▶ _To do_
Every line in the material below that includes "Given" should be copied.
Content starts
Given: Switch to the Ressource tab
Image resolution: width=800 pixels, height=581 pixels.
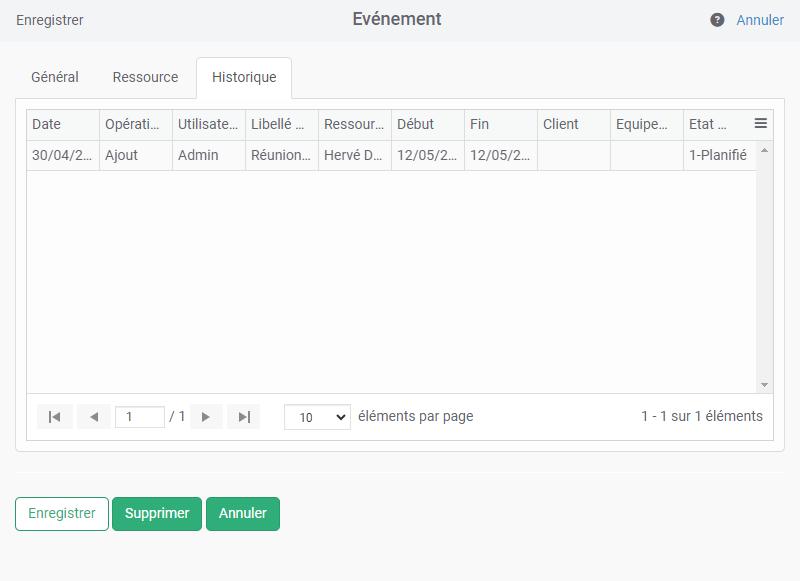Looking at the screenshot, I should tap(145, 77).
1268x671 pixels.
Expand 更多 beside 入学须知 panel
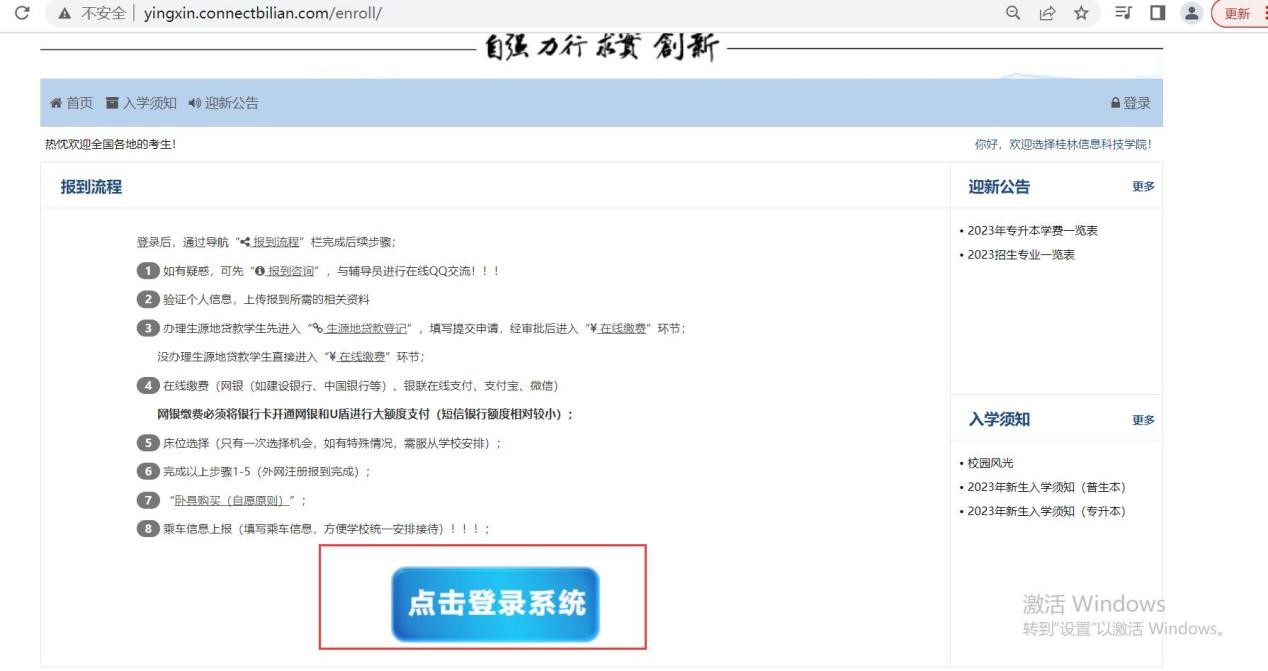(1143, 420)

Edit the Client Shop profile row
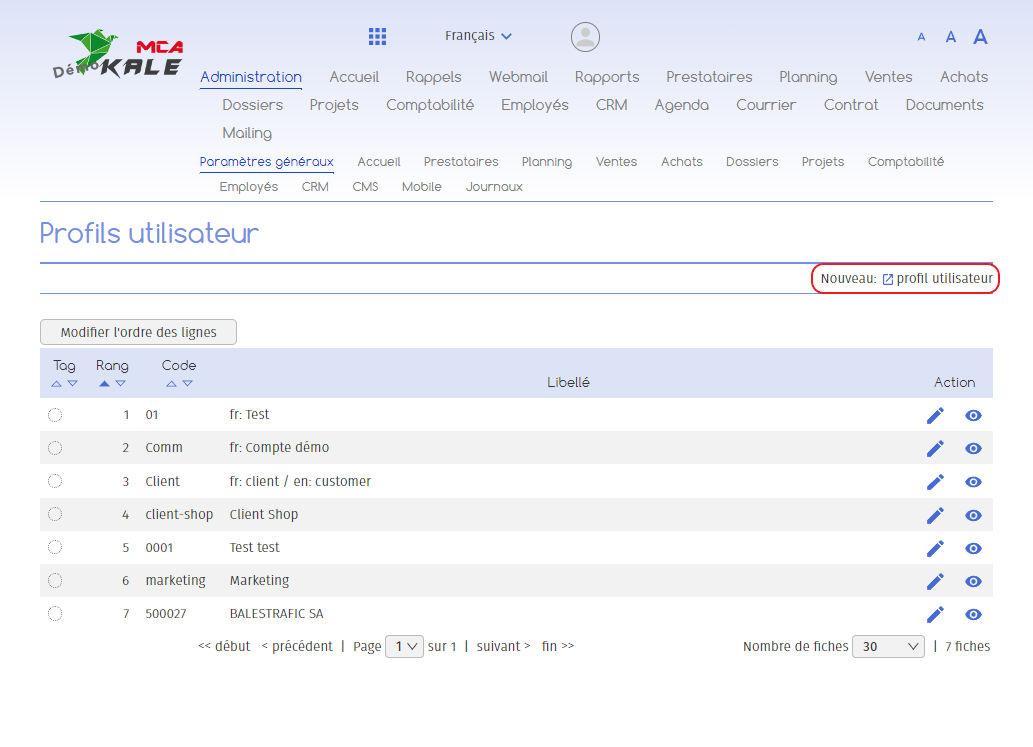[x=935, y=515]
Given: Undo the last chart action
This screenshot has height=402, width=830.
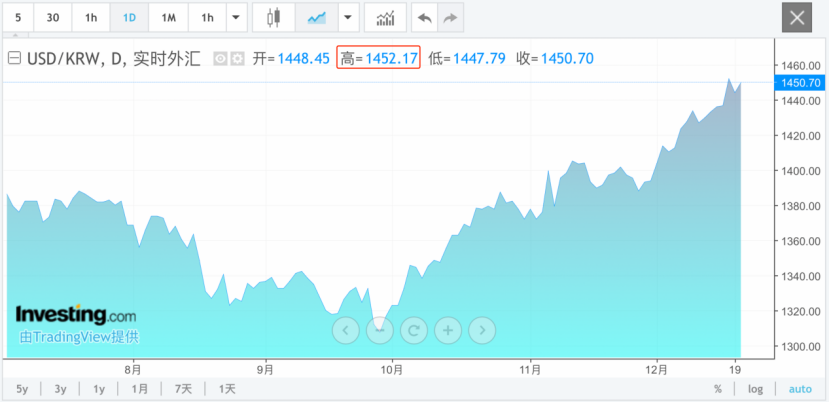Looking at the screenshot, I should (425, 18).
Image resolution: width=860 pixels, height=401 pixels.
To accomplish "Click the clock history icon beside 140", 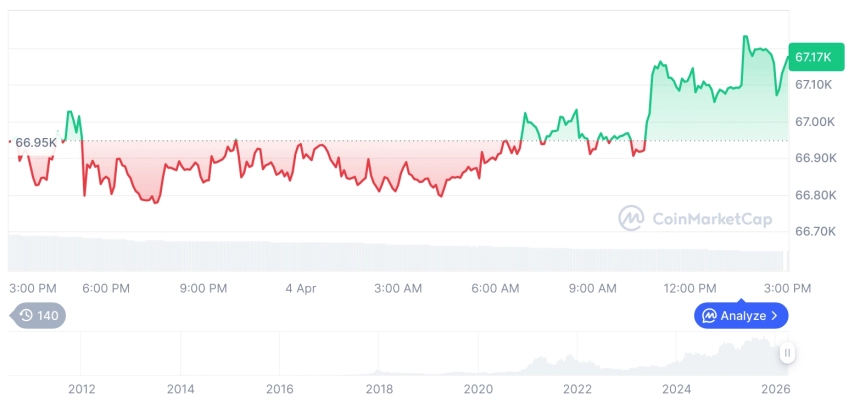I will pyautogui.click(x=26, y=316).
Content ends
▶ _Answer to the problem_
Given: Switch to the Ressource tab
Given: Undo the last chart action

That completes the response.